(AIM OF THE TASK)
Revise the listing below so that every "GUI agent" becomes "UI assistant", and leave all other text unchanged.

>> start

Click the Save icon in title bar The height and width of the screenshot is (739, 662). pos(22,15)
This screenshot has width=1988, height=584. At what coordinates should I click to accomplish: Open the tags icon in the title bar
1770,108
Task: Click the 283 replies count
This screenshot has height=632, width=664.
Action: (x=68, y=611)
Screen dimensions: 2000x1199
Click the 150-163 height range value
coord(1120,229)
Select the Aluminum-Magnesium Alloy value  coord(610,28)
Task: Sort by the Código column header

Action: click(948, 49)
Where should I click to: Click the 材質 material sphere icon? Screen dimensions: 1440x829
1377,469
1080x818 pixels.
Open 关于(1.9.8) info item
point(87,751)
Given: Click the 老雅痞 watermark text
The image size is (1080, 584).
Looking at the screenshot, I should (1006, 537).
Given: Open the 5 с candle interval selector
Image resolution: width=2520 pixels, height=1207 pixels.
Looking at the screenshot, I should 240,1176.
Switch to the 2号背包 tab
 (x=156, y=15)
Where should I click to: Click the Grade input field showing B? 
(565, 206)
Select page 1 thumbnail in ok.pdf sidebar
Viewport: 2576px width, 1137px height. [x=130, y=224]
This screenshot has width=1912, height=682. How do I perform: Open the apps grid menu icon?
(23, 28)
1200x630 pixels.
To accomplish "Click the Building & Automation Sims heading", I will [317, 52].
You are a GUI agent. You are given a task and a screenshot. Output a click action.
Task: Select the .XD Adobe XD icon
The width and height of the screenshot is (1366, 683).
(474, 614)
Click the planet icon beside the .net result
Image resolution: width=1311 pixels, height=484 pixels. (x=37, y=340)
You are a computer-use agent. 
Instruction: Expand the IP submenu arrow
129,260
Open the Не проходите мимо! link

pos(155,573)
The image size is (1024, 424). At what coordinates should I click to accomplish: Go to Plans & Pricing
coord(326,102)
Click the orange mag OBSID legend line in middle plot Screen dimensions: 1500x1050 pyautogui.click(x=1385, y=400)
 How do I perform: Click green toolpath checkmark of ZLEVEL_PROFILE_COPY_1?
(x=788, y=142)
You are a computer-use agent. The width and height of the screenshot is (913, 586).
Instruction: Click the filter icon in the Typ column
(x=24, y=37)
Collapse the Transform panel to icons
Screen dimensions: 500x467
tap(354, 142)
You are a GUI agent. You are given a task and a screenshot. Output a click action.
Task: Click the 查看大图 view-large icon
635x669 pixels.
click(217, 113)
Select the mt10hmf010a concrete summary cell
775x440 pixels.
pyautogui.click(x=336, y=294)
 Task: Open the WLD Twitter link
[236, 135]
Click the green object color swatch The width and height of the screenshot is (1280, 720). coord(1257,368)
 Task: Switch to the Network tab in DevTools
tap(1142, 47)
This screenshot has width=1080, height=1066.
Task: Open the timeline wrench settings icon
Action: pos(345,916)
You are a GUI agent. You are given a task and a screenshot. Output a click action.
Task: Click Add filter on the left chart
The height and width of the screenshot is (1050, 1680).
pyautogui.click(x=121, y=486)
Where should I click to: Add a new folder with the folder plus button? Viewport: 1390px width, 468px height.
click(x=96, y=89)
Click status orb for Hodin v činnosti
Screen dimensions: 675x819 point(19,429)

>> end

(CORRECT OUTPUT)
Click the Save icon in title bar The height and width of the screenshot is (739, 662). pos(22,15)
This screenshot has width=1988, height=584. At what coordinates should I click to accomplish: Open the tags icon in the title bar
1770,108
Task: Click the 283 replies count
This screenshot has height=632, width=664.
Action: (x=68, y=611)
Screen dimensions: 2000x1199
Click the 150-163 height range value
coord(1120,229)
Select the Aluminum-Magnesium Alloy value  coord(610,28)
Task: Sort by the Código column header

Action: click(948, 49)
Where should I click to: Click the 材質 material sphere icon? Screen dimensions: 1440x829
1377,469
1080x818 pixels.
Open 关于(1.9.8) info item
point(87,751)
Given: Click the 老雅痞 watermark text
The image size is (1080, 584).
Looking at the screenshot, I should (1006, 537).
Given: Open the 5 с candle interval selector
Image resolution: width=2520 pixels, height=1207 pixels.
Looking at the screenshot, I should 240,1176.
Switch to the 2号背包 tab
 (x=156, y=15)
Where should I click to: Click the Grade input field showing B? 
(565, 206)
Select page 1 thumbnail in ok.pdf sidebar
Viewport: 2576px width, 1137px height. [x=130, y=224]
This screenshot has width=1912, height=682. How do I perform: Open the apps grid menu icon?
(23, 28)
1200x630 pixels.
To accomplish "Click the Building & Automation Sims heading", I will [317, 52].
You are a UI assistant. You are given a task and a screenshot. Output a click action.
Task: Select the .XD Adobe XD icon
The width and height of the screenshot is (1366, 683).
(474, 614)
Click the planet icon beside the .net result
Image resolution: width=1311 pixels, height=484 pixels. (x=37, y=340)
You are a computer-use agent. 
Instruction: Expand the IP submenu arrow
129,260
Open the Не проходите мимо! link

pos(155,573)
The image size is (1024, 424). At what coordinates should I click to accomplish: Go to Plans & Pricing
coord(326,102)
Click the orange mag OBSID legend line in middle plot Screen dimensions: 1500x1050 pyautogui.click(x=1385, y=400)
 How do I perform: Click green toolpath checkmark of ZLEVEL_PROFILE_COPY_1?
(x=788, y=142)
You are a computer-use agent. The width and height of the screenshot is (913, 586).
Instruction: Click the filter icon in the Typ column
(x=24, y=37)
Collapse the Transform panel to icons
Screen dimensions: 500x467
tap(354, 142)
You are a UI assistant. You are given a task and a screenshot. Output a click action.
Task: Click the 查看大图 view-large icon
635x669 pixels.
click(217, 113)
Select the mt10hmf010a concrete summary cell
775x440 pixels.
pyautogui.click(x=336, y=294)
 Task: Open the WLD Twitter link
[236, 135]
Click the green object color swatch The width and height of the screenshot is (1280, 720). coord(1257,368)
 Task: Switch to the Network tab in DevTools
tap(1142, 47)
This screenshot has width=1080, height=1066.
Task: Open the timeline wrench settings icon
Action: pos(345,916)
You are a UI assistant. You are given a task and a screenshot. Output a click action.
Task: Click Add filter on the left chart
The height and width of the screenshot is (1050, 1680).
pyautogui.click(x=121, y=486)
Where should I click to: Add a new folder with the folder plus button? Viewport: 1390px width, 468px height.
click(x=96, y=89)
Click status orb for Hodin v činnosti
Screen dimensions: 675x819 point(19,429)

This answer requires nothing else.